Artigo – Exame de HIV poderá ser comprado em farmácia

O primeiro auto teste para detectar HIV será vendido nas farmácias do Brasil a partir de junho de 2017. O teste vem com um líquido reagente, uma lanceta específica para furar o dedo, um sachê de álcool e um tubo para coletar o sangue. O resultado aparece em forma de linhas que indicam se há a presença do anticorpo do HIV. Com 99% de sensibilidade e efetividade, o teste só detecta a presença do vírus 30 dias após a exposição

No laboratório, segundo o protocolo determinado pelo Ministério da Saúde, quando um resultado é considerado positivo para HIV, é necessário realizar mais um teste por outra metodologia, chamar o paciente para uma nova coleta e confirmar o resultado novamente e realizar  um teste confirmatório Western Blot ou algum teste de biologia molecular, esse método é bem específico e pode confirmar a presença do vírus no sangue. Hoje, o laboratório detecta em média 60 resultados positivos de HIV por mês.

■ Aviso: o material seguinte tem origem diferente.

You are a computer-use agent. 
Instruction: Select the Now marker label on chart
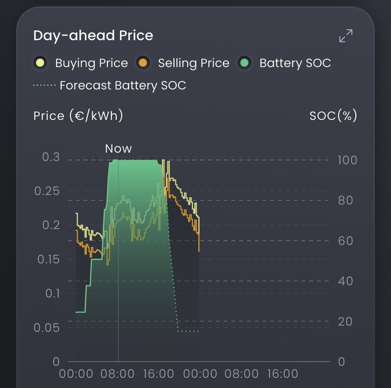pos(118,149)
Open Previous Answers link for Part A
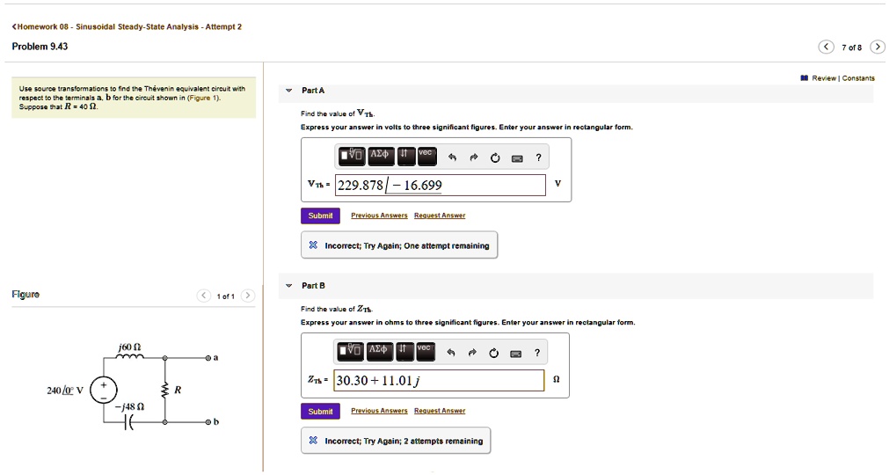 tap(378, 216)
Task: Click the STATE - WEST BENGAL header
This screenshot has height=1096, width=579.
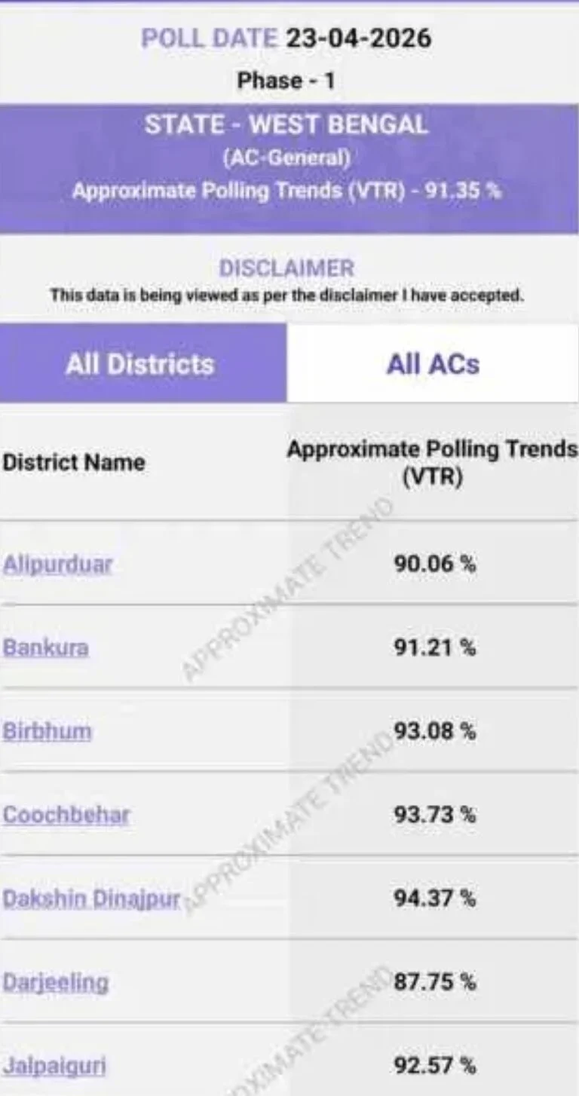Action: coord(286,125)
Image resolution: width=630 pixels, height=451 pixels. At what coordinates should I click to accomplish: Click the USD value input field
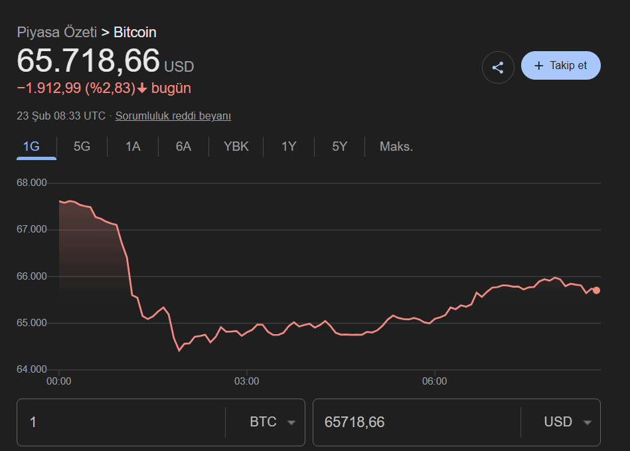click(x=412, y=422)
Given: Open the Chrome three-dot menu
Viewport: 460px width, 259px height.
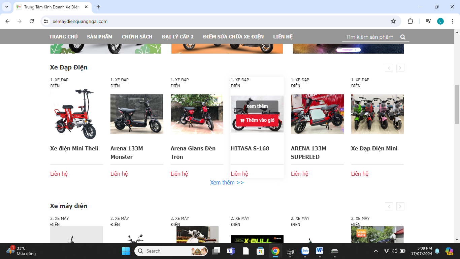Looking at the screenshot, I should pyautogui.click(x=453, y=21).
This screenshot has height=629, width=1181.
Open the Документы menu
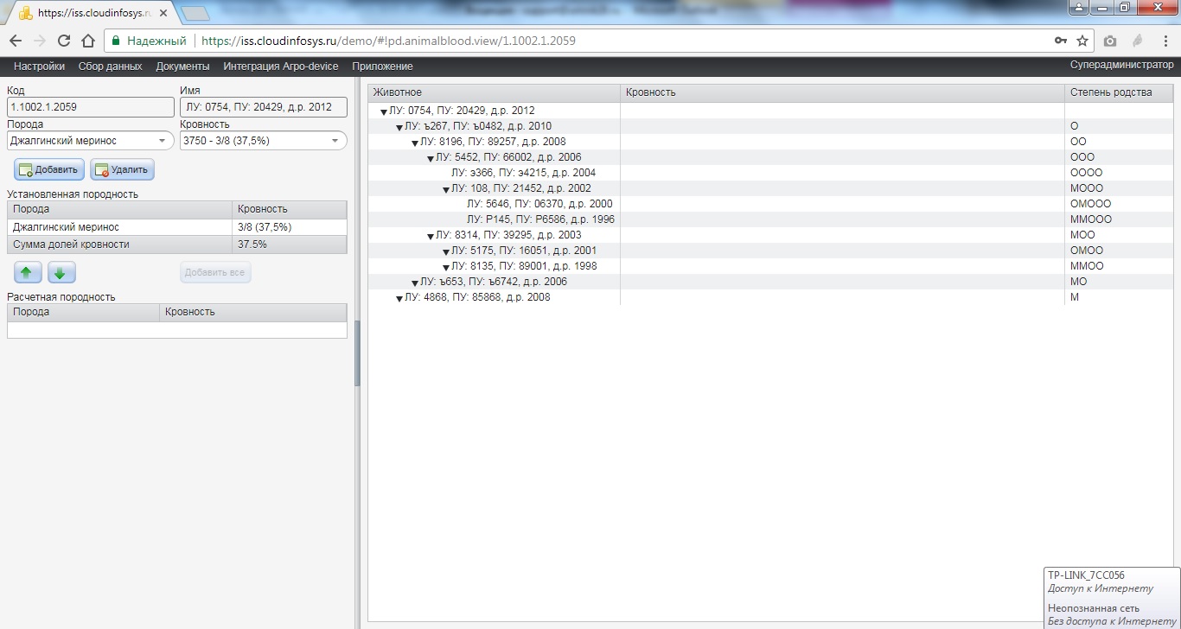[182, 67]
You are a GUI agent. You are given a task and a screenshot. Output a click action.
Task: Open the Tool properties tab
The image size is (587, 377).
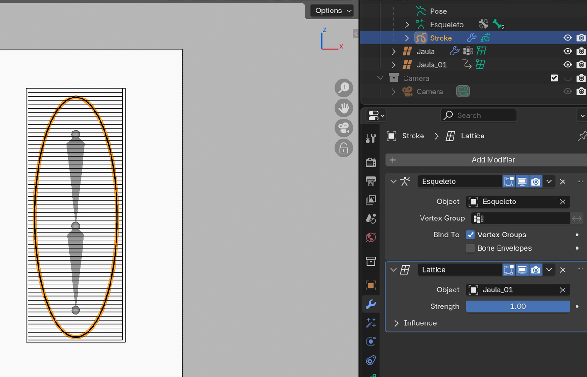[x=371, y=138]
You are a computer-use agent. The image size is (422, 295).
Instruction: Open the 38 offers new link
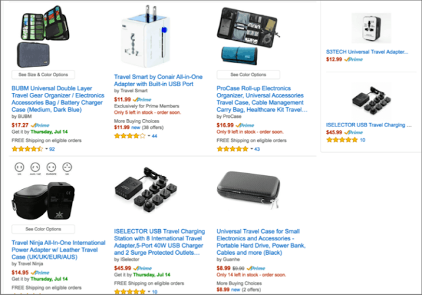(x=147, y=127)
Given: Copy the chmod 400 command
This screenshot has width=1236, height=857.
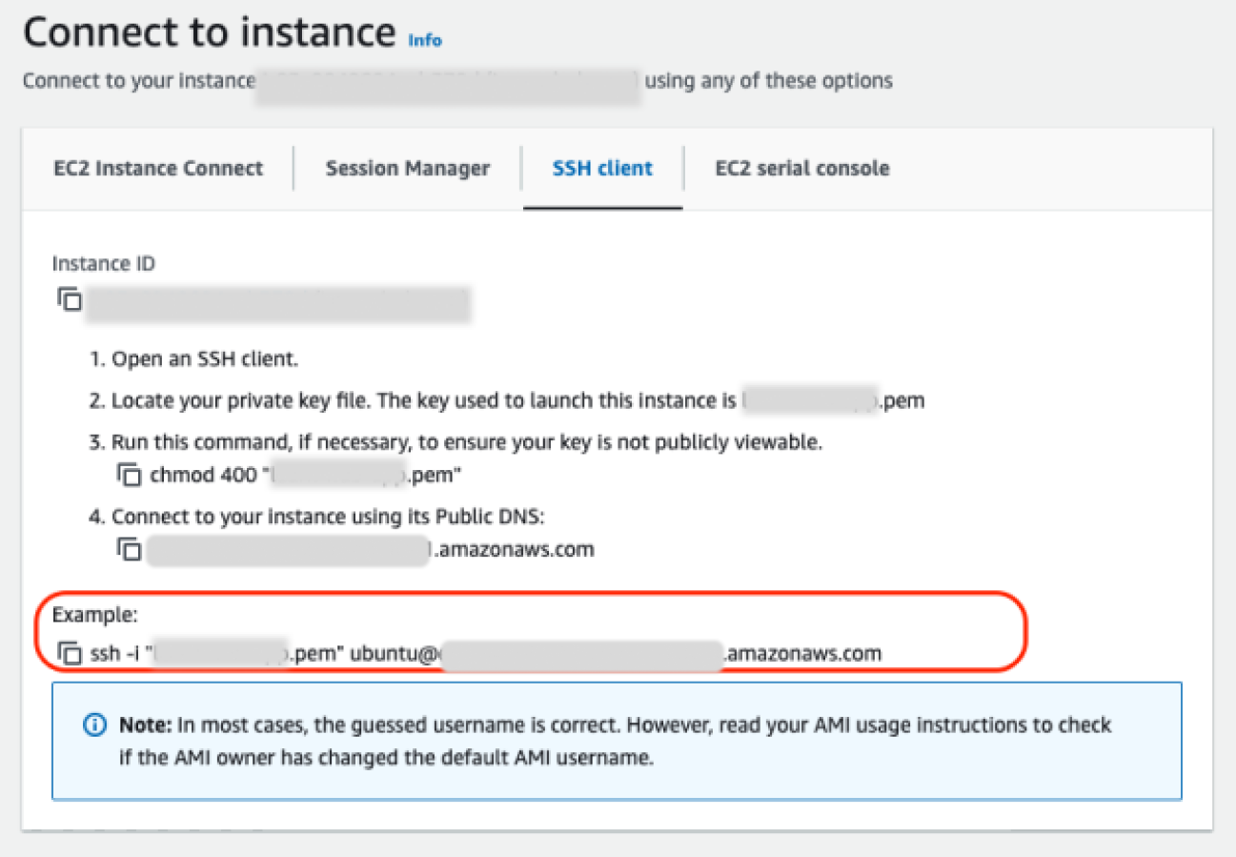Looking at the screenshot, I should point(129,474).
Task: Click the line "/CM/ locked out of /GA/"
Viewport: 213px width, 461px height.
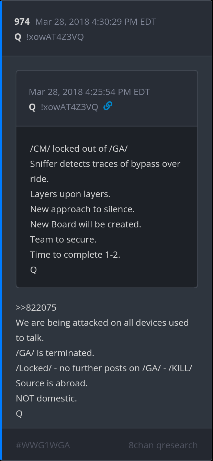Action: point(79,149)
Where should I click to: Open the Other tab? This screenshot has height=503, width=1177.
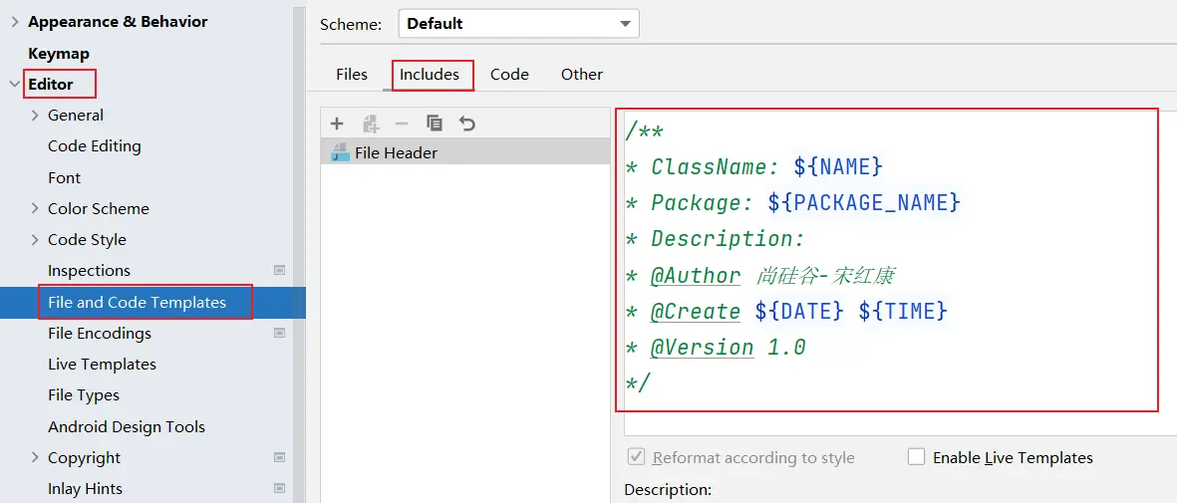click(x=582, y=75)
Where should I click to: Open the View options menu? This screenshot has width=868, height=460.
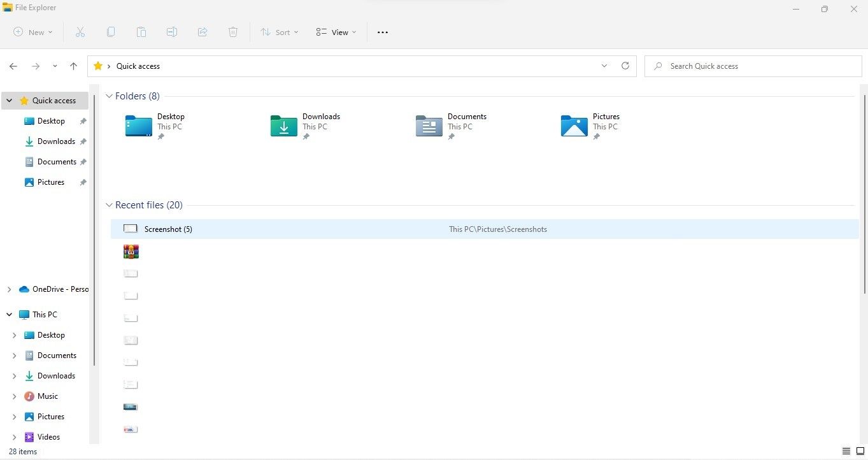336,32
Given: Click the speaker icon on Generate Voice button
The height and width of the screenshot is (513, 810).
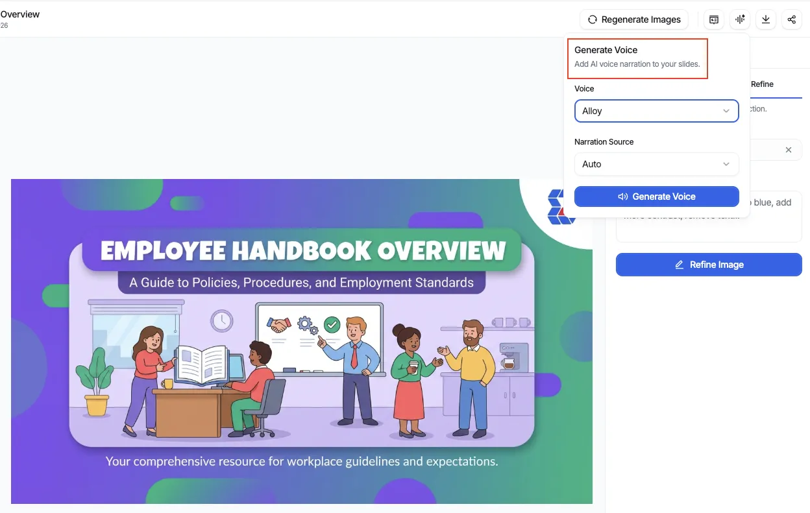Looking at the screenshot, I should pos(622,197).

Quanto antes começar o tratamento para o vírus HIV, melhores as chances de garantir a imunidade do paciente. Se a pessoa fizer o teste no período chamado “janela inunológica” que na média fica entre  30 e 45  dias após a exposição ao vírus, não vai saber que é portador do HIV, e além de não iniciar o tratamento, poderá transmitir para outras pessoas. Ainda existe o fator psicológico.

No laboratório chamamos o paciente em uma sala reservada para apresentar o resultado, e direcionamos para o médico específico, além de orientar como deve agir com os parceiros e familiares. Com o auto teste, além da possibilidade de ter em mãos um resultado errôneo, visto que o exame de farmácia só sinaliza a presença do vírus em média 30 dias após a exposição ao vírus, outro fator é a interpretação do resultado que é feito pelo próprio paciente, pode ser difícil esta interpretação.  O fator psicológico pesa muito também na hora de receber um resultado como esse. A orientação e apoio na entrega do resultado é de extrema importância para um tratamento adequado e direcionamento do paciente para o médico específico.